DATA EXTRACTS START

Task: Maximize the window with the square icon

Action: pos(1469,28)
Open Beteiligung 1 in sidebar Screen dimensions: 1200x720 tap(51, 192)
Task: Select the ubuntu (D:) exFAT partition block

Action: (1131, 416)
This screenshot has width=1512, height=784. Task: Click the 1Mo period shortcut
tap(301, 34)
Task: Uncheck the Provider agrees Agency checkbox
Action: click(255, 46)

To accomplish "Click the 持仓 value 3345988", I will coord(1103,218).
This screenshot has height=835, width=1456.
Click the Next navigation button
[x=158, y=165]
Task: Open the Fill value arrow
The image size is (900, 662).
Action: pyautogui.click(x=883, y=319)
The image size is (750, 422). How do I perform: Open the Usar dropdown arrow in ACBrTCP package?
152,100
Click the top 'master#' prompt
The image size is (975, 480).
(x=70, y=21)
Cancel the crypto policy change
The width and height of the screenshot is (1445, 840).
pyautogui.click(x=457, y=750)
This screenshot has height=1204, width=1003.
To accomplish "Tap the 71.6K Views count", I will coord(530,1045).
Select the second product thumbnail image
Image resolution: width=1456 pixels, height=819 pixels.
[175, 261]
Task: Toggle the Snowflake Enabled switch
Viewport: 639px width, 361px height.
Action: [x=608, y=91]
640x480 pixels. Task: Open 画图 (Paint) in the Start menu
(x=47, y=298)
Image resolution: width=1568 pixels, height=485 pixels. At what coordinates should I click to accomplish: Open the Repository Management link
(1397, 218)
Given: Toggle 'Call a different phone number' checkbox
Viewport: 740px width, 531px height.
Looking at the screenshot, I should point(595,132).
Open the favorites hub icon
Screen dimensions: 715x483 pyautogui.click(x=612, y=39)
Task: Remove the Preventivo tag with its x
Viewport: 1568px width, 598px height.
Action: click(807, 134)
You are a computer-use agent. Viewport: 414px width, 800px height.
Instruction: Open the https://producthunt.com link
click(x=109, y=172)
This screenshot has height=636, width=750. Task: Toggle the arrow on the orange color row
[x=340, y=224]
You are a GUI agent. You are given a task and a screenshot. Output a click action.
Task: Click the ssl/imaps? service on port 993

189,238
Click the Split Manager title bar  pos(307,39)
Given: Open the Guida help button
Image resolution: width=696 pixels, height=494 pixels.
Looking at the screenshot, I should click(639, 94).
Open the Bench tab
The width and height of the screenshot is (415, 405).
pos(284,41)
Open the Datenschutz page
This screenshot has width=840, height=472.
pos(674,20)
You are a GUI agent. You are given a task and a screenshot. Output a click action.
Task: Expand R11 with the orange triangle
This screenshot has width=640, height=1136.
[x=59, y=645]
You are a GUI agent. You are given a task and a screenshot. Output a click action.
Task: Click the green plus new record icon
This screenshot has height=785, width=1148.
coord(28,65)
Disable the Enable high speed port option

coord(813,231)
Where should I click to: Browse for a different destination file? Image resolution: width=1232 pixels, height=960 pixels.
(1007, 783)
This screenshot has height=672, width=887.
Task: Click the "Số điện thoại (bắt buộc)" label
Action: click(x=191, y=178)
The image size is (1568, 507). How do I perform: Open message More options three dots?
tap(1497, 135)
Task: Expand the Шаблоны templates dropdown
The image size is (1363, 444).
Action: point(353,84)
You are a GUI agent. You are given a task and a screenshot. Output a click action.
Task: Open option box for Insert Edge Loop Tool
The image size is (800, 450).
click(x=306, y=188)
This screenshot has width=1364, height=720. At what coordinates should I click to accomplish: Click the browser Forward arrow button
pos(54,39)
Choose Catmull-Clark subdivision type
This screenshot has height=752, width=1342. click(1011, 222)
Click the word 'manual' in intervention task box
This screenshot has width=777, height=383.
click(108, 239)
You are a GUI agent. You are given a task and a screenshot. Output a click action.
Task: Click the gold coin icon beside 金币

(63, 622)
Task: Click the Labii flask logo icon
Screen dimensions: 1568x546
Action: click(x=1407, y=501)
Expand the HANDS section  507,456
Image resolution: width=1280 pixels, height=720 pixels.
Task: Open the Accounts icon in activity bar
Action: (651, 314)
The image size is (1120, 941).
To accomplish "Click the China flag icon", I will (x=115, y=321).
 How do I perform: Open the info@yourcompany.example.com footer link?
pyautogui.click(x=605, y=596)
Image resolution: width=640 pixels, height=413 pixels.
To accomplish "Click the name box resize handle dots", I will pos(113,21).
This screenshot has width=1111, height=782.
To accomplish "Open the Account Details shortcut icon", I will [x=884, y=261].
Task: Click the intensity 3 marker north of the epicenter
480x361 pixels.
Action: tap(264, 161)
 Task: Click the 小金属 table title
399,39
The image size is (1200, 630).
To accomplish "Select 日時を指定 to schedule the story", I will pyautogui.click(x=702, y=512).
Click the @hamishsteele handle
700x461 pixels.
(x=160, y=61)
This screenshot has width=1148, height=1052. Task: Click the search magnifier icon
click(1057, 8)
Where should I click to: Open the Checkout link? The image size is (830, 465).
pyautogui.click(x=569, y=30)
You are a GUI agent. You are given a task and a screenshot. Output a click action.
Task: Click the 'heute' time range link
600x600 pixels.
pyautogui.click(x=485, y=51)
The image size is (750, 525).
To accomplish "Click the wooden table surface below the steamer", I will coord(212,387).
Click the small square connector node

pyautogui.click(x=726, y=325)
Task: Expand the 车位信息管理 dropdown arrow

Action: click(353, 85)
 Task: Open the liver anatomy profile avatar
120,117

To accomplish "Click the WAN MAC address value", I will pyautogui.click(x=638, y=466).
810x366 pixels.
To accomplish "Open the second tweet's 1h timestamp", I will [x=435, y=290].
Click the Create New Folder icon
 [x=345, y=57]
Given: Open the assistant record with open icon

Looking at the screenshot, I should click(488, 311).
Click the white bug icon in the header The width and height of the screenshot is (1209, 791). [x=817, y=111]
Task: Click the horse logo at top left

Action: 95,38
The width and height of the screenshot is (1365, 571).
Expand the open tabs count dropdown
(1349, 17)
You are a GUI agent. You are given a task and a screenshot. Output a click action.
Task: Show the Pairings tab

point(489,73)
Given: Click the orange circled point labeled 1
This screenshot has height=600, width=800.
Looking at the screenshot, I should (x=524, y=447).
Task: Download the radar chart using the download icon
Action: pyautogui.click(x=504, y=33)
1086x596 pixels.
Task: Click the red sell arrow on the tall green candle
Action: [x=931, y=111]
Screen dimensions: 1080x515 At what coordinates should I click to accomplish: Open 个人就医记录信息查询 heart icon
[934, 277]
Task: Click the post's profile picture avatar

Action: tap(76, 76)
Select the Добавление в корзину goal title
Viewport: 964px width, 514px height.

DATA EXTRACTS END

> REQUIRED WORK
Out of the preceding entries, pull each line that contains the word "value".

> ANSWER FOR THIS EXERCISE
To accomplish "Click the 持仓 value 3345988", I will coord(1103,218).
Task: Open the Fill value arrow
To accomplish "Click the WAN MAC address value", I will pyautogui.click(x=638, y=466).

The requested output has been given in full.